Cardiac rhabdomyoma is a type of benign myocardial tumor and is most commonly fetal (9). A rhabdomyoma is a benign tumor of striated muscle. Rhabdomyomas may be either “cardiac” or “extra cardiac” (occurring outside the heart). Extracardiac forms of rhabdomyoma are sub classified into three distinct types: Adult type, fetal type and genital type. Cardiac rhabdomyomas are the most common primary tumor of the heart in infants and children. It has an association with tuberous sclerosis (10). Compared to other soft-tissue tumors; rhabdomyoma is extremely rare in the United States. Specifically, in the category of benign primary tumors of the heart, rhabdomyoma has a relative incidence of 5.8%. Worldwide, rhabdomyoma is also rare. Exact data regarding its incidence within particular populations has not been cited. In world literature, 14 cases of multifocal adult head and neck rhabdomyoma are reported (11). Adult rhabdomyoma occurs in older adults (usually >40 years). Fetal rhabdomyoma occurs between birth and the age of 3 years. Genital rhabdomyoma is observed in young and middle-aged women. Cardiac rhabdomyomas occur chiefly, but not exclusively, in the pediatric age group; a 45-year single-institution review found rhabdomyoma to account for 58% of cardiac neoplasms in 64 pediatric patients (age <18 years) who presented for surgical evaluation of a cardiac tumor (12). Rhabdomyomatous mesenchymal hamartoma of the skin is observed in newborns and infants. Adult rhabdomyoma has been diagnosed mostly in men. Some reports exist of cases in women. Fetal rhabdomyoma affects boys. Genital rhabdomyoma affects young and middle-aged women. Cardiac rhabdomyoma is observed in men and women. Rhabdomyomatous mesenchymal hamartoma of skin is observed in male and female newborns and infants. Rhabdomyoma has been identified in all racial groups. No predilection for any particular racial group exists.

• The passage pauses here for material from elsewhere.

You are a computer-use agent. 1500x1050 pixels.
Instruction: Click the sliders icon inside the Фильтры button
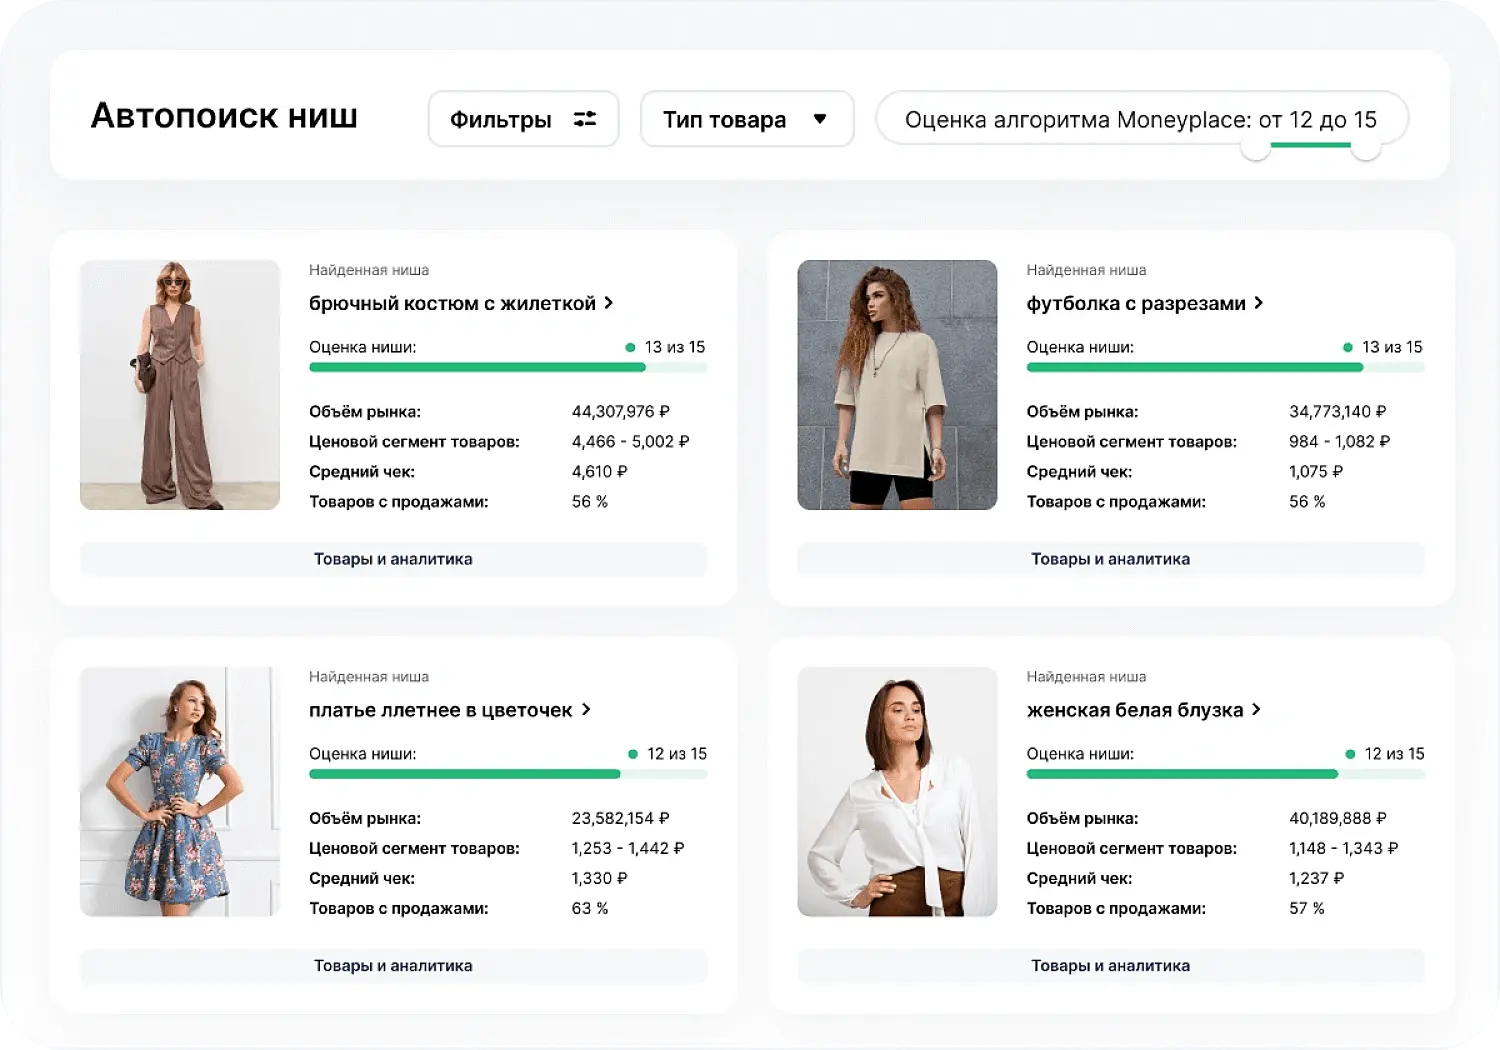click(x=584, y=118)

Ultrasound/echocardiography: May be seen as one or more solid hyper echoic mass/es located in relation to the myocardium. Small lesions can mimic diffused myocardial thickening. They frequently occur in relation to the ventricles. The size for lesion detected in the uterus may range from ~10-50 mm (13). MRI: T1: relatively well defined mass/es isointense to adjacent myocardium, T2: relatively well defined mass/es hyperintense to adjacent myocardium

4. CONCLUSION

In most cases no treatment is required and these lesions regress spontaneously. Patients with left ventricular outflow tract obstruction or refractory arrhythmias respond well to surgical excision. The overall prognosis is dependant on the number, size and location of the lesions as well as the presence or absence of associated anomalies. Rhabdomyomas are frequently diagnosed by means of fetal echocardiography during the prenatal period. The prognosis of patients with rhabdomyomas is chiefly determined by the size and location of the lesion. Tumors larger than 20 mm in diameter are more likely to cause hemodynamic disturbances or arrhythmias, which are associated with an increased risk of death. Rhabdomyomas that obstruct the inflow or ventricular outflow tracts or that alter valve function and lead to regurgitation also carry a poor prognosis. Because the natural history of the rhabdomyoma is one of regression, most patients can be managed conservatively. There is a well known association with tuberous sclerosis, with over 50% of all cardiac rhabdomyomas found in patients with later confirmed tuberous sclerosis and congenital renal anomalies. Patients with rhabdomyomas should be aware of the nature of their particular tumors and the type of surgical procedures available for treatment. Any surgical procedure has a risk of a malpractice claim.